La Haine

From Academic Kids

Missing image
La Haine cover, with the strapline Jusqu'ici tout va bien… ("Until now, everything is going OK…")

La Haine ("Hate") is a French black-and-white film directed by Mathieu Kassovitz, released in 1995. It is a dark urban thriller which has been called France's answer to Do the Right Thing. It explores themes of racism, violence and disaffected youth in modern suburban Paris. A riot has broken out in a slum, and been quelled by the police. The film depicts twenty-four hours of the lives of three teenage friends in that slum.


Plot and characters

Vinz, (Vincent Cassel) who is Jewish, is filled with rage. He sees himself as a thug, modeled after Robert DeNiro's "Travis Bickle" from Taxi Driver. Saïd (Saïd Taghmaoui), an Arab, is the trio's constantly-talking voice of reason. Hubert (Hubert Koundé), who is black, is a boxer, quietly pouring his energy into making something of himself and getting out of the ghetto. A friend of theirs has been beaten up in police custody. This sets off a series of events that take the three down a path of destruction. Vinz finds a policeman's gun, and vows that if their friend dies in police custody, he will kill a cop.

Impact of the film

Director Mathieu Kassovitz delivers a powerfully emotional comment on the state of French society and the problems caused by urban deprivation. "La Haine" features sterling perfomances by all three main actors, especially Cassel whose portrayal of Vinz launched him to stardom.
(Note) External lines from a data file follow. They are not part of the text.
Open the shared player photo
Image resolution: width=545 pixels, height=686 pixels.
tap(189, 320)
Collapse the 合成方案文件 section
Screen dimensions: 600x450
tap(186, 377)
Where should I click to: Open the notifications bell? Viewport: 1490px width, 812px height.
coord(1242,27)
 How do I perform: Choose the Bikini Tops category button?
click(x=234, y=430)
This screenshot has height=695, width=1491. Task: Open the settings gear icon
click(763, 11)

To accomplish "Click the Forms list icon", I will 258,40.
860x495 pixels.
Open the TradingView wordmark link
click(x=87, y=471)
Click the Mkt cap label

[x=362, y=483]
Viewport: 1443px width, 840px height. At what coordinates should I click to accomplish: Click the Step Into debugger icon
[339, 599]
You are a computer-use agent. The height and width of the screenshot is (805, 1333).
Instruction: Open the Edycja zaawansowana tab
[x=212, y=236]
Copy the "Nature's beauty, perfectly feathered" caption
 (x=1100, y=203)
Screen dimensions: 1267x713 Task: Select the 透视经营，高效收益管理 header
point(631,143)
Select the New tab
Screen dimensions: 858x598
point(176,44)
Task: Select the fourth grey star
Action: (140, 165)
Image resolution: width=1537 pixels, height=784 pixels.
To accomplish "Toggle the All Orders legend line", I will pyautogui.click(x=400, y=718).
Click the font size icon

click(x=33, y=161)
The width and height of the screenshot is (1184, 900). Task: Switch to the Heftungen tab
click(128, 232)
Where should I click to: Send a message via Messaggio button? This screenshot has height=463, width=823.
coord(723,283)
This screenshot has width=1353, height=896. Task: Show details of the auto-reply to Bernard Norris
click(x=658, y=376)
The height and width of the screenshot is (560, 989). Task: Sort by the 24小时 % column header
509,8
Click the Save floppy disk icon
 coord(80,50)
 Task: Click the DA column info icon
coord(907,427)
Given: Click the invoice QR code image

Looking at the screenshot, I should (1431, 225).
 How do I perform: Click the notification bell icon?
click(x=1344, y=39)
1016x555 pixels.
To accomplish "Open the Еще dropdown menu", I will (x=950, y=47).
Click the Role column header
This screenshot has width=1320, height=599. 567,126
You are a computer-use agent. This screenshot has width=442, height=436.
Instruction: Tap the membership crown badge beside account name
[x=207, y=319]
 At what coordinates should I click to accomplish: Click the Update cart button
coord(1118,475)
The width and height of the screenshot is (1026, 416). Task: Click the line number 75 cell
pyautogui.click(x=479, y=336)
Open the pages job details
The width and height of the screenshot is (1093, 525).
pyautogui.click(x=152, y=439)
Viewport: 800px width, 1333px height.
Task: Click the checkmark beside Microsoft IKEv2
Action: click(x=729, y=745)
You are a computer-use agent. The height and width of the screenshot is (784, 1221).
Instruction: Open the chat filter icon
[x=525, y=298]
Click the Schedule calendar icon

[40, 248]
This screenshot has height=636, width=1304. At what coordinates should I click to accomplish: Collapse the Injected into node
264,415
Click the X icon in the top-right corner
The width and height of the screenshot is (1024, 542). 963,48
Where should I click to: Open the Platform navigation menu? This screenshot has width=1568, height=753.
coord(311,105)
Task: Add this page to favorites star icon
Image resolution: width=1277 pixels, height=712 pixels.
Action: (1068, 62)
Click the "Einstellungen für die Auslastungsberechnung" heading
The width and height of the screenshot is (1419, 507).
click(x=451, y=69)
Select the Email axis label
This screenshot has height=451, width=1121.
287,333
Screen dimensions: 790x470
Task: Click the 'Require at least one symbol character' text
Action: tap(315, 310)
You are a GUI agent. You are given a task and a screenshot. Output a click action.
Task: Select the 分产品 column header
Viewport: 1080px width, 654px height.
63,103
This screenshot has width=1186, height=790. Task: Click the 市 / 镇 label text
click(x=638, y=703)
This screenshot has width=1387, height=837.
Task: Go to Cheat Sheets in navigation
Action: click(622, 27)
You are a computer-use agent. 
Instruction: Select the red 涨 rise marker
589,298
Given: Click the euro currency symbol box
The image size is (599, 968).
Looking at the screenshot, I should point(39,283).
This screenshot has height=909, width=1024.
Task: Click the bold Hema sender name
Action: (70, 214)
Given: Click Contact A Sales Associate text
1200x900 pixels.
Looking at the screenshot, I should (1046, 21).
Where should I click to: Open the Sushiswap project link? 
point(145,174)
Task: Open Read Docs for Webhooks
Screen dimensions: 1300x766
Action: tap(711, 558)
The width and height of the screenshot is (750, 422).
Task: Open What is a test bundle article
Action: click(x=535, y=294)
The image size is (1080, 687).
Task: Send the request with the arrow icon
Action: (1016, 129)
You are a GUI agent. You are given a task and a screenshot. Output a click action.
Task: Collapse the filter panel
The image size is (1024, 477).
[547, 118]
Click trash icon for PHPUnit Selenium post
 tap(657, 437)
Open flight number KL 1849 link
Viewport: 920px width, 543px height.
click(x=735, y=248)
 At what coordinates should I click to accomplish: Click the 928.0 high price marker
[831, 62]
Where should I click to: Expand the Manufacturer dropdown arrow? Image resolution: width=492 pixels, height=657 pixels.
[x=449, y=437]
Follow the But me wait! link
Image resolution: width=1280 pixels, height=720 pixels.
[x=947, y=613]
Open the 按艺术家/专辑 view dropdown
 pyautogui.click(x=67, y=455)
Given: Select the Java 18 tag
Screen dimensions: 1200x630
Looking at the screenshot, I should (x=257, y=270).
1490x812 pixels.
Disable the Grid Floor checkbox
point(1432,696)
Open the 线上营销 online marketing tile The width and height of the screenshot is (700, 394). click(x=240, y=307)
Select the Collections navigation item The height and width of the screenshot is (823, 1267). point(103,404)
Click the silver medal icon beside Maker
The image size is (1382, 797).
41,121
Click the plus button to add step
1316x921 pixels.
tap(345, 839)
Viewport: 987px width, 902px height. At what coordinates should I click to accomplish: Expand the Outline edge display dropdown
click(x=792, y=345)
The film was a huge commercial success and provoked much debate in France over its unflinching presentation of urban violence; the then-prime minister Alain Juppé was reported to have arranged a special screening and ordered his entire cabinet to watch the film, and police guards at the screening are said to have turned their backs on the film in protest of its portrayal of police brutality. Kassovitz won the Best Director award at the Cannes Film Festival in 1996 and the movie was nominated for the Palme d'Or; the film also picked up the César Award for Best Picture.